Work to complete: What you should write out is every line from the one containing "ContentRoom (236, 1718)" to the end of the data, exactly and with nothing else.

Data records:
------
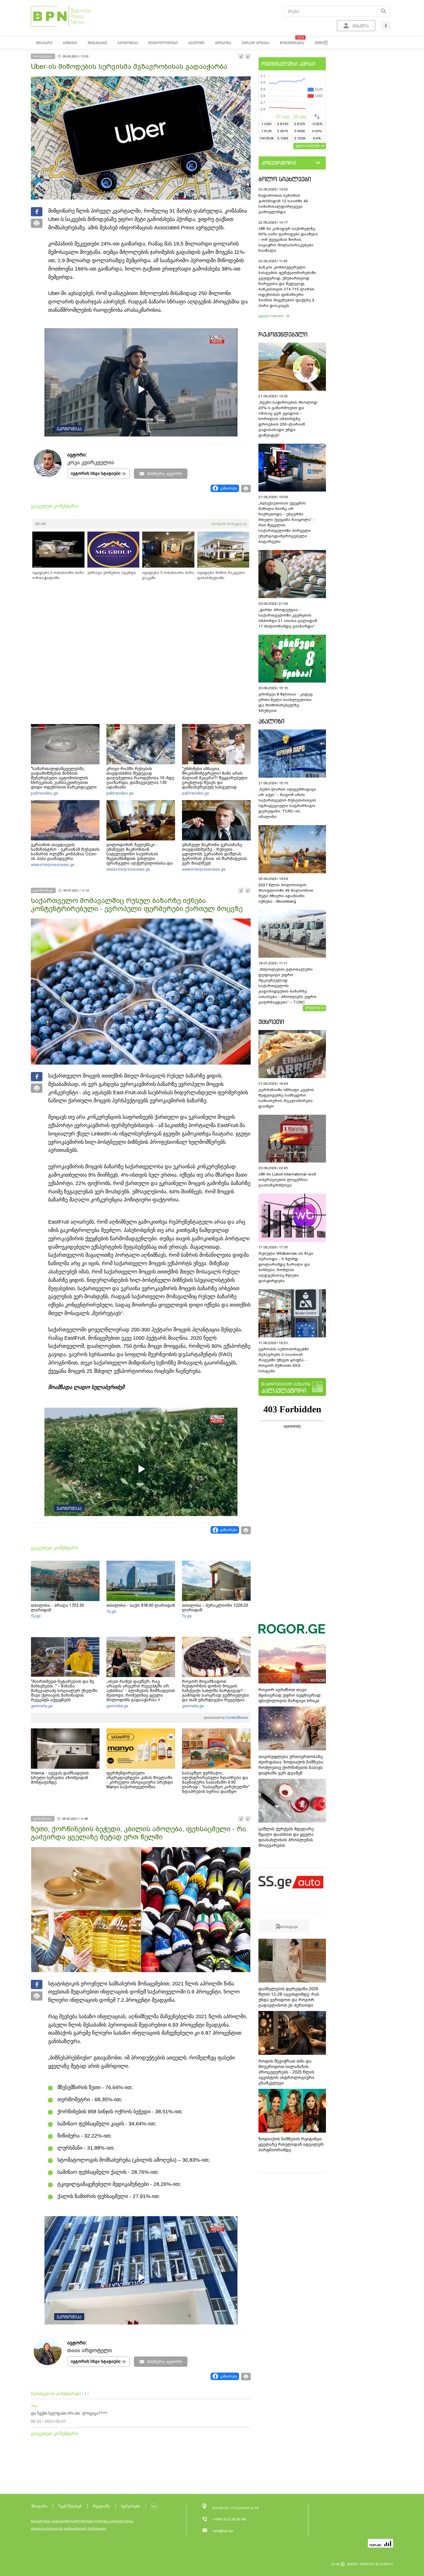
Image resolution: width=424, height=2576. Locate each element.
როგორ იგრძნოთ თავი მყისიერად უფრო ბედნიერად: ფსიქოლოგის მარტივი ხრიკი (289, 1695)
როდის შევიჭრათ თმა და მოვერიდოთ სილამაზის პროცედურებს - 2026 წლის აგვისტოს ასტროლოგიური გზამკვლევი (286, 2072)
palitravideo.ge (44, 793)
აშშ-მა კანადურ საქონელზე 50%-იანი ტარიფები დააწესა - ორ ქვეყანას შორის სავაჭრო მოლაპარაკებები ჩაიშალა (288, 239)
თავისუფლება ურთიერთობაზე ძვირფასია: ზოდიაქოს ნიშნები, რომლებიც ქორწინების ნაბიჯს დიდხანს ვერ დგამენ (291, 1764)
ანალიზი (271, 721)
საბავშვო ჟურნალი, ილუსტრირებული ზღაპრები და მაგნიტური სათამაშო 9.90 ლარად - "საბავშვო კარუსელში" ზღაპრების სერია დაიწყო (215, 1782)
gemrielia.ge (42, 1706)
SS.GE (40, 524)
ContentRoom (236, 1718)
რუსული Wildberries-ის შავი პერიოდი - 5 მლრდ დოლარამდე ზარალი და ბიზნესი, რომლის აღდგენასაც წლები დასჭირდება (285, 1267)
------
Task output:
ContentRoom (236, 1718)
რუსული Wildberries-ის შავი პერიოდი - 5 მლრდ დოლარამდე ზარალი და ბიზნესი, რომლის აღდგენასაც წლები დასჭირდება (285, 1267)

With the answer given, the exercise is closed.